**Task:** Copy the item-finding records below word for word, leaving out the picture lines.

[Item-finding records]
··········

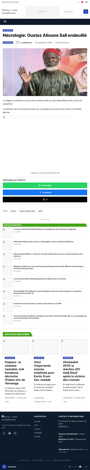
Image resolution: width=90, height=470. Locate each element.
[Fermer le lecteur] (86, 467)
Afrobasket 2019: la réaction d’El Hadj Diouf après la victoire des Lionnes (74, 371)
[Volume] (76, 467)
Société (37, 436)
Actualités (8, 30)
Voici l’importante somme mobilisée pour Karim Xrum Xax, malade (44, 371)
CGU (36, 425)
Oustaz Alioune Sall (27, 211)
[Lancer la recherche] (85, 11)
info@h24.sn (63, 426)
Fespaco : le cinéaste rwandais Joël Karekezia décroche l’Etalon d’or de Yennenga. (15, 372)
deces (13, 211)
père (40, 211)
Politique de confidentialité (62, 460)
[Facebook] (78, 2)
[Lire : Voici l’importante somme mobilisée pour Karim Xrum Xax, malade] (45, 347)
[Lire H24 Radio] (4, 466)
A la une (37, 429)
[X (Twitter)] (86, 2)
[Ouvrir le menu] (5, 21)
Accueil (37, 421)
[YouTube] (82, 2)
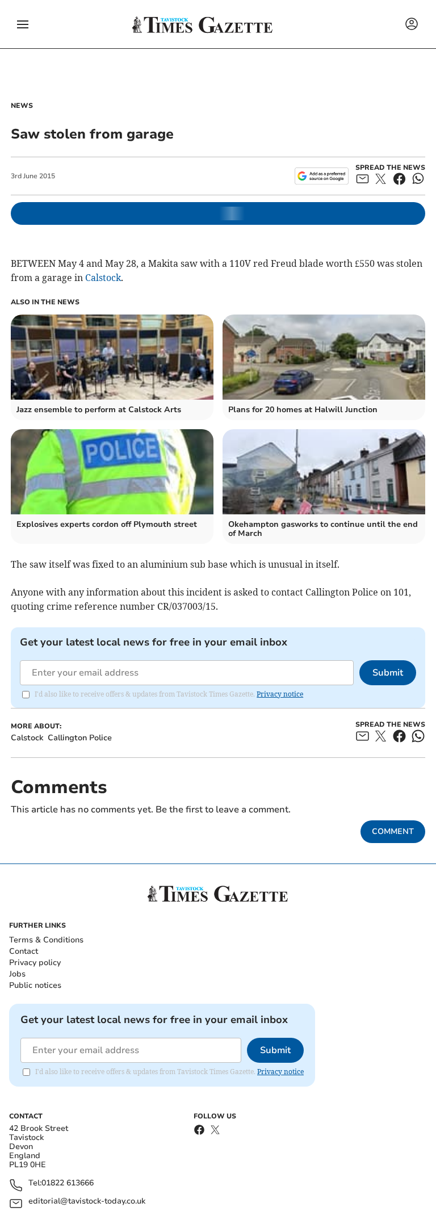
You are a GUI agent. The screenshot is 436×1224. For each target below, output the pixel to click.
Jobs (17, 974)
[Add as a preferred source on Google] (322, 176)
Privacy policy (35, 962)
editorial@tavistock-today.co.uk (86, 1201)
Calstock (103, 277)
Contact (23, 951)
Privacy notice (280, 694)
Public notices (35, 985)
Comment (393, 831)
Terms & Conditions (46, 939)
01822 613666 (67, 1183)
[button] (22, 24)
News (22, 105)
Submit (387, 673)
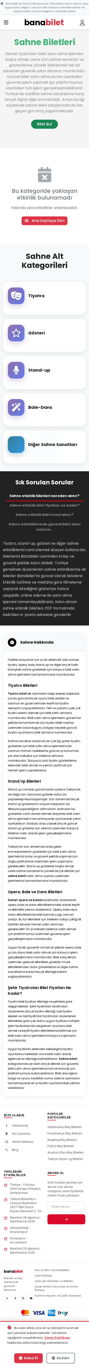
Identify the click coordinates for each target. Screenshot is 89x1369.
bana (13, 1271)
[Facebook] (15, 1298)
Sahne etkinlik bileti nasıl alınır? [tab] (45, 514)
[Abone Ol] (66, 1219)
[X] (7, 1298)
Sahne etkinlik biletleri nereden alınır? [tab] (44, 495)
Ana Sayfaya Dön (48, 220)
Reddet (63, 1358)
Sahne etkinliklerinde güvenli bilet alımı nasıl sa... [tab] (45, 527)
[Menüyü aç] (6, 22)
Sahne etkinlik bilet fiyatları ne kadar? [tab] (45, 505)
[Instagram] (23, 1298)
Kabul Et (30, 1358)
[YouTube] (31, 1298)
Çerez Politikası (57, 1337)
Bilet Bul (44, 124)
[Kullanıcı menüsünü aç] (82, 23)
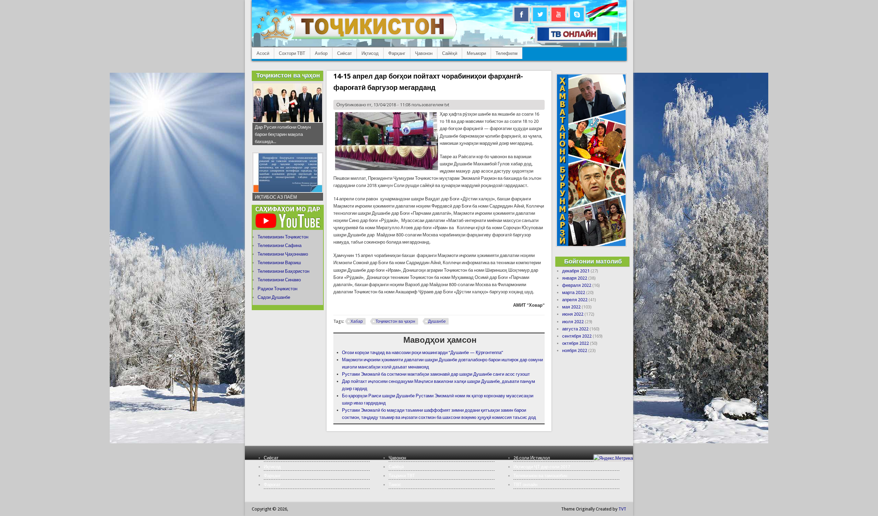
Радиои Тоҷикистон (277, 288)
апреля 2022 (575, 299)
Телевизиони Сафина (279, 245)
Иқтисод (370, 53)
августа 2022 (575, 328)
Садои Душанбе (274, 297)
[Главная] (356, 39)
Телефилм (507, 53)
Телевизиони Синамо (279, 279)
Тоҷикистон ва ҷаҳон (395, 321)
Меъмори (476, 53)
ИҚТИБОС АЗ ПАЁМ (276, 197)
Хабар (357, 321)
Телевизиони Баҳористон (283, 271)
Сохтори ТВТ (292, 53)
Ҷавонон (423, 53)
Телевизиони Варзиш (279, 262)
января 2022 (574, 278)
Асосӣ (263, 53)
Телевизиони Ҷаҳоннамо (283, 254)
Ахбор (321, 53)
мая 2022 (571, 306)
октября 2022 (575, 343)
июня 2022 (572, 314)
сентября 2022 (577, 336)
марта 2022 (573, 292)
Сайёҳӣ (449, 53)
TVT (622, 509)
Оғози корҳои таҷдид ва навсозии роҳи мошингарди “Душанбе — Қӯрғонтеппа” (422, 352)
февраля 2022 (576, 285)
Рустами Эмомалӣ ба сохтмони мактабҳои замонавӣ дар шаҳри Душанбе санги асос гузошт (436, 374)
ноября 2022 (574, 350)
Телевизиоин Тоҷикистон (283, 236)
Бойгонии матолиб (593, 261)
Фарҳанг (396, 53)
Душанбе (437, 321)
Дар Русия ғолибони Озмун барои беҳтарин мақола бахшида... (283, 134)
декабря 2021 (576, 270)
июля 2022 (573, 321)
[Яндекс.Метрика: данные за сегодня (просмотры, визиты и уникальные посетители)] (613, 458)
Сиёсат (344, 53)
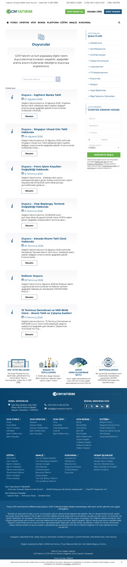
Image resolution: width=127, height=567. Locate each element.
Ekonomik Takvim (43, 472)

··········

**Written answer:**
Image resolution: width=90, height=470. Locate each element.
[Fermer le lecteur] (86, 467)
Afrobasket 2019: la réaction d’El Hadj Diouf après la victoire des Lionnes (74, 371)
[Volume] (76, 467)
Société (37, 436)
Actualités (8, 30)
Voici l’importante somme mobilisée pour Karim Xrum Xax, malade (44, 371)
CGU (36, 425)
Oustaz Alioune Sall (27, 211)
[Lancer la recherche] (85, 11)
info@h24.sn (63, 426)
Fespaco : le cinéaste rwandais Joël Karekezia décroche l’Etalon d’or de Yennenga. (15, 372)
deces (13, 211)
père (40, 211)
Politique de confidentialité (62, 460)
[Facebook] (78, 2)
[Lire : Voici l’importante somme mobilisée pour Karim Xrum Xax, malade] (45, 347)
[Lire H24 Radio] (4, 466)
A la une (37, 429)
[X (Twitter)] (86, 2)
[Ouvrir le menu] (5, 21)
Accueil (37, 421)
[YouTube] (82, 2)
You are a GUI agent. The screenshot is 436×1224. For each target below, output the pixel to click.
Jobs (17, 974)
[Add as a preferred source on Google] (322, 176)
Privacy policy (35, 962)
editorial@tavistock-today.co.uk (86, 1201)
Calstock (103, 277)
Contact (23, 951)
Privacy notice (280, 694)
Public notices (35, 985)
Comment (393, 831)
Terms & Conditions (46, 939)
01822 613666 (67, 1183)
[button] (22, 24)
News (22, 105)
Submit (387, 673)
Identify the click coordinates for each target. Screenshot is 89x1369.
bana (13, 1271)
[Facebook] (15, 1298)
Sahne etkinlik bileti nasıl alınır? [tab] (45, 514)
[Abone Ol] (66, 1219)
[X] (7, 1298)
Sahne etkinlik biletleri nereden alınır? [tab] (44, 495)
Ana Sayfaya Dön (48, 220)
Reddet (63, 1358)
Sahne etkinliklerinde güvenli bilet alımı nasıl sa... [tab] (45, 527)
[Menüyü aç] (6, 22)
Sahne etkinlik bilet fiyatları ne kadar? [tab] (45, 505)
[Instagram] (23, 1298)
Kabul Et (30, 1358)
[YouTube] (31, 1298)
Çerez Politikası (57, 1337)
Bilet Bul (44, 124)
[Kullanıcı menüsünü aç] (82, 23)
Радиои Тоҷикистон (277, 288)
апреля 2022 (575, 299)
Телевизиони Сафина (279, 245)
Иқтисод (370, 53)
августа 2022 (575, 328)
Садои Душанбе (274, 297)
[Главная] (356, 39)
Телефилм (507, 53)
Телевизиони Синамо (279, 279)
Тоҷикистон ва ҷаҳон (395, 321)
Меъмори (476, 53)
ИҚТИБОС АЗ ПАЁМ (276, 197)
Хабар (357, 321)
Телевизиони Баҳористон (283, 271)
Сохтори ТВТ (292, 53)
Ҷавонон (423, 53)
Телевизиони Варзиш (279, 262)
января 2022 (574, 278)
Асосӣ (263, 53)
Телевизиони Ҷаҳоннамо (283, 254)
Ахбор (321, 53)
мая 2022 (571, 306)
октября 2022 (575, 343)
июня 2022 (572, 314)
сентября 2022 (577, 336)
марта 2022 (573, 292)
Сайёҳӣ (449, 53)
TVT (622, 509)
Оғози корҳои таҷдид ва навсозии роҳи мошингарди “Душанбе — Қӯрғонтеппа” (422, 352)
февраля 2022 (576, 285)
Рустами Эмомалӣ ба сохтмони мактабҳои замонавӣ дар шаҳри Душанбе санги асос гузошт (436, 374)
ноября 2022 (574, 350)
Телевизиоин Тоҷикистон (283, 236)
Бойгонии матолиб (593, 261)
Фарҳанг (396, 53)
Душанбе (437, 321)
Дар Русия ғолибони Озмун барои беҳтарин мақола бахшида... (283, 134)
декабря 2021 (576, 270)
июля 2022 (573, 321)
[Яндекс.Метрика: данные за сегодня (просмотры, визиты и уникальные посетители)] (613, 458)
Сиёсат (344, 53)
Image resolution: width=127, height=567. Locate each element.
Ekonomik Takvim (43, 472)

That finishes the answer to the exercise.